Один важный полковник обещал мне помочь, но тайно. Пригласил на конспиративную встречу. Показывал какие-то бумаги. Мол, давай, пиши свою статейку, но бандюкам это не понравится. «Они, наверное, попробуют меня подкупить? – спросил я с надеждой. – А я еще поторгуюсь». «Не думаю, – говорит полковник. – Зачем на тебя тратиться? Получишь битой в подъезде – и привет. Зато после этого мы их арестуем. За нанесение тяжких увечий». Это была один к одному сцена из «Бриллиантовой руки». Я хоть и не рыбак, но знаю, что такое ловля на живца. К счастью, операция сорвалась. Вскоре выяснилось, что полковник был тесно связан с «братками» и одновременно с их жертвами, учредителями банка. То есть он выполнял противоречивую задачу и сам, похоже, запутался. Впрочем, и время тогда было такое же – противоречивое.
– Какими чертами, на ваш взгляд, должен обязательно обладать журналист?

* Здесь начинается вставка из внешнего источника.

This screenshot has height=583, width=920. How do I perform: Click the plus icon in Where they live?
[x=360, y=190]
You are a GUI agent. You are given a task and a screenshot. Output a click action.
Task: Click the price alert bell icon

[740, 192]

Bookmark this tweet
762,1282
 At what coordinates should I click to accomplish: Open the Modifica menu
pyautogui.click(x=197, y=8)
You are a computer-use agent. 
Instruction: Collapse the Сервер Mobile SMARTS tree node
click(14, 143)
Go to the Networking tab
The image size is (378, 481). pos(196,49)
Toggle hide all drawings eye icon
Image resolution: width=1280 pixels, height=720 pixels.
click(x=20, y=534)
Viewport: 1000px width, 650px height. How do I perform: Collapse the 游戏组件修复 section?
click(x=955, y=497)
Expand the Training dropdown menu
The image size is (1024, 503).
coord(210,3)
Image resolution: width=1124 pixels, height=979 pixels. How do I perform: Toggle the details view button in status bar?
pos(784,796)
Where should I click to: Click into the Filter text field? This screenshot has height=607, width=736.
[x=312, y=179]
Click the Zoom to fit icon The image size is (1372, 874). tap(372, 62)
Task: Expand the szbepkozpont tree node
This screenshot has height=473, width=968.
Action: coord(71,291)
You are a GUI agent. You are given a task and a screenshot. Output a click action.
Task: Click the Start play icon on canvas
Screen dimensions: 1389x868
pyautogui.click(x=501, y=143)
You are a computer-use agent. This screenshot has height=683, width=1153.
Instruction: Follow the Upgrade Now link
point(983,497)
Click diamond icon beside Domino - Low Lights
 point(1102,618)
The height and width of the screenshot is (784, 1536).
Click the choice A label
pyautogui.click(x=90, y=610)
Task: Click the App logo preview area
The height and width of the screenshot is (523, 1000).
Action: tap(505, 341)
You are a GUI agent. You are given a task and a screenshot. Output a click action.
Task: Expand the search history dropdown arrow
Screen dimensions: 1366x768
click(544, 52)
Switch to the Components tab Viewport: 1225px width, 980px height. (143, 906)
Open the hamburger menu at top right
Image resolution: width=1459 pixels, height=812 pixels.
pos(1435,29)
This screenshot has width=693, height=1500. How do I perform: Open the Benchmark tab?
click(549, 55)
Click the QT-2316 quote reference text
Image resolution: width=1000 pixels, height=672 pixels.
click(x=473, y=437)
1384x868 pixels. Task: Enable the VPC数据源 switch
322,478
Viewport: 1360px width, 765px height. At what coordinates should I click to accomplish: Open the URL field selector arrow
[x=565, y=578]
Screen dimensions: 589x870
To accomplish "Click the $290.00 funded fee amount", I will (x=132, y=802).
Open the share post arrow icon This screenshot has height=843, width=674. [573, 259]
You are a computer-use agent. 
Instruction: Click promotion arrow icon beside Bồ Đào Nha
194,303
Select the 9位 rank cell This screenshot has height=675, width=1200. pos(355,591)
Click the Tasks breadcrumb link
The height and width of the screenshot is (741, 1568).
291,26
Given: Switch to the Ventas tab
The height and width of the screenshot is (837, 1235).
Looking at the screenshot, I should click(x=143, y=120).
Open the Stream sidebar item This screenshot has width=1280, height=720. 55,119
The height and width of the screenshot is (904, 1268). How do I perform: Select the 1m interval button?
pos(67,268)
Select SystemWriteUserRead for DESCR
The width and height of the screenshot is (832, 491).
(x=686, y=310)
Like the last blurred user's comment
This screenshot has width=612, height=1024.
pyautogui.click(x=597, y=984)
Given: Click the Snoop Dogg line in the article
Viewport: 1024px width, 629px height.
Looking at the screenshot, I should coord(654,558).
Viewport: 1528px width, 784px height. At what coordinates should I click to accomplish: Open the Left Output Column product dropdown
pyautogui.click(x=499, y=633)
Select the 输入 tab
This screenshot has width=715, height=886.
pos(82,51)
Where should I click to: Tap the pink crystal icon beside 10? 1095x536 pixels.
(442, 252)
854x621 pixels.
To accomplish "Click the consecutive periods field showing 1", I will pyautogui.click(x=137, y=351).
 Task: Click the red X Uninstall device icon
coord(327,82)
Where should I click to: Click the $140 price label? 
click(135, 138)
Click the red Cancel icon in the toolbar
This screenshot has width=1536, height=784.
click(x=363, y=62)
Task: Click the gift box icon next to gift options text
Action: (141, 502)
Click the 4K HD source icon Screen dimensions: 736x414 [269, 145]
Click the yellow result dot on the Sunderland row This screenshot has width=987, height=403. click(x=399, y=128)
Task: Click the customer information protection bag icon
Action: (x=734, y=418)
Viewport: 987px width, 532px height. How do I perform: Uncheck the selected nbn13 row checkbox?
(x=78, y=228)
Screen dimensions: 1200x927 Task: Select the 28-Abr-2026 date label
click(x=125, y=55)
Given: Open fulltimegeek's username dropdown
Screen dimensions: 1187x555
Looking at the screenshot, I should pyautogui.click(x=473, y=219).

– Интуицией и любопытством. Кроме того, «комплексом отличника». Такого, знаете, умника с первой парты, который тянет руку: «Марь Иванна, я все знаю! Я первым все расскажу!» В школе таких не любят. Но вот в нашей профессии надо быть выскочкой. У нас ведь как в театре или в цирке – должно быть постоянное соперничество. Хороший журналист – это «публика, касса, успех». Отсюда и ревность коллег, что абсолютно нормально.
– Сегодня электронные средства массовой информации активно вытесняют печатные издания. На ваш взгляд, у печатных СМИ есть будущее?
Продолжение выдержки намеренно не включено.